● **Passage for review**:
* * * *
Petropedetes euskircheni
- Conservation status: Endangered (IUCN 3.1)

Scientific classification
- Kingdom: Animalia
- Phylum: Chordata
- Class: Amphibia
- Order: Anura
- Family: Petropedetidae
- Genus: Petropedetes
- Species: P. euskircheni
- Binomial name: Petropedetes euskircheni Barej et al., 2010

= Petropedetes euskircheni =

- Authority: Barej et al., 2010
- Conservation status: EN

Species of frog

Map of Cameroon where Petropedetes euskircheni are found.

Petropedetes euskircheni is a species of African torrent frog found in Cameroon.

== Description ==
It is a marbled brown frog. They have a thin white band between the eyes. The underside is white.

== Distribution and ecology ==
Petropedetes euskircheni is only found in two confirmed places: Mt. Kupe and Mt. Nlonako. The two localities have some but little genetic variation but can not be distinguished by their colors or morphometrics. The elevations they have been found in are 910–1652 m. They can be found in rapid-flowing streams and on steep rocks. They can also be found sitting on the nearby vegetation in a height of 20–180 cm.

== Etymology ==
The name "euskircheni" is a patronym of Oliver Euskirchen.
* * * *
● **The data**:
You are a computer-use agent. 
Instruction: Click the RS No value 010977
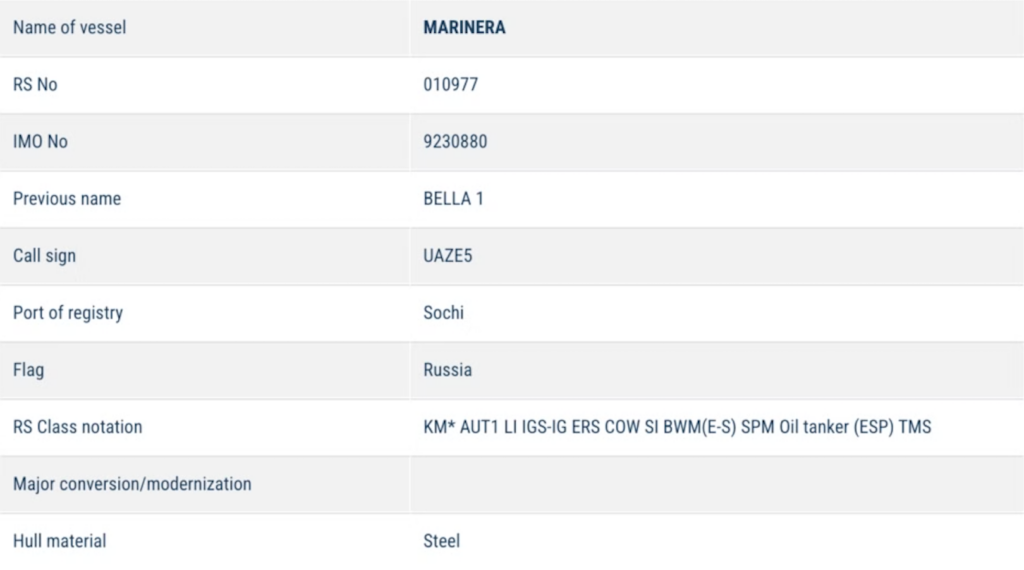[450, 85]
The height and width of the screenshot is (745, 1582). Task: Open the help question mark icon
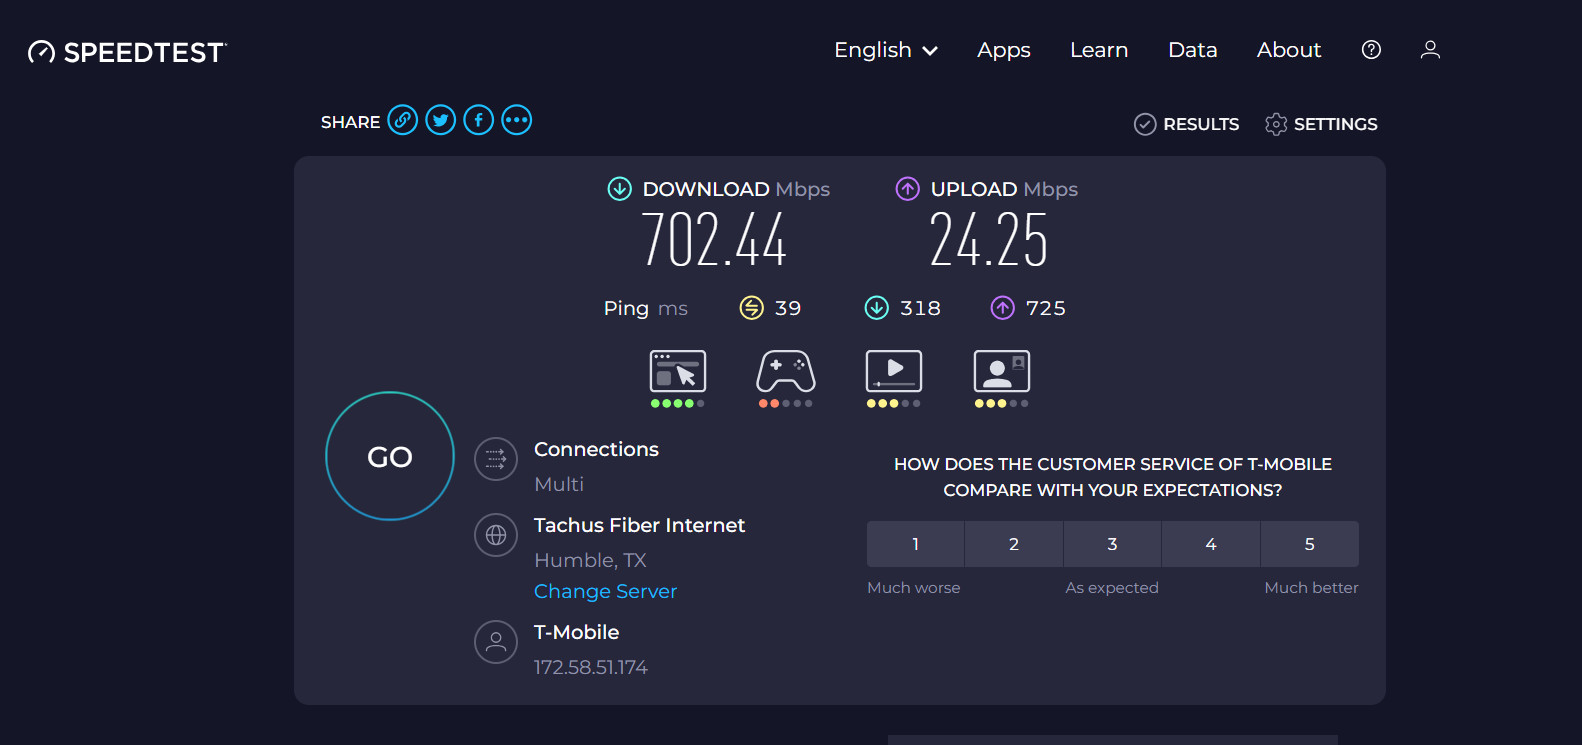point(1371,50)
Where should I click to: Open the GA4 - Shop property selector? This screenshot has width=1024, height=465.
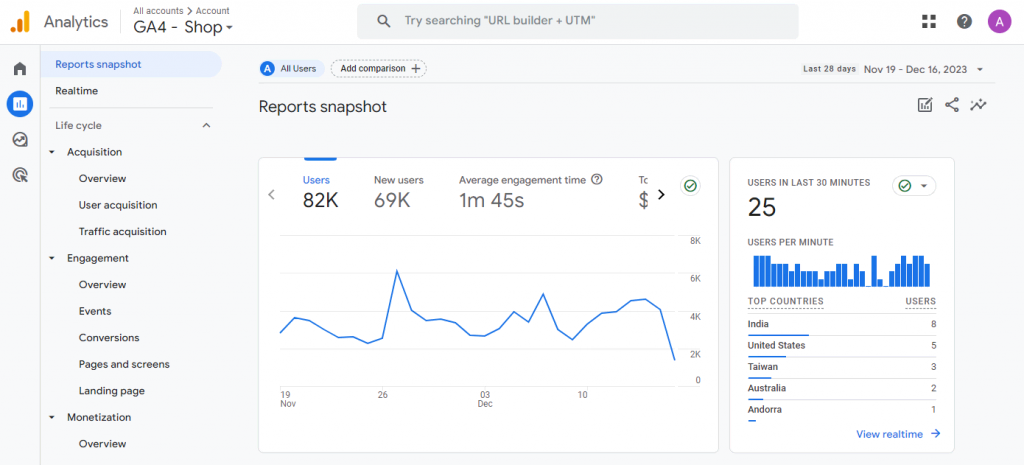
* * * *
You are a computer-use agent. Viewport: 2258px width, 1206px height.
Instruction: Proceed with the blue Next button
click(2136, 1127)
* * * *
● **Task objective**: According to the frog species text, at what range of elevations has Petropedetes euskircheni been found?

● **Exercise result**: 910–1652 m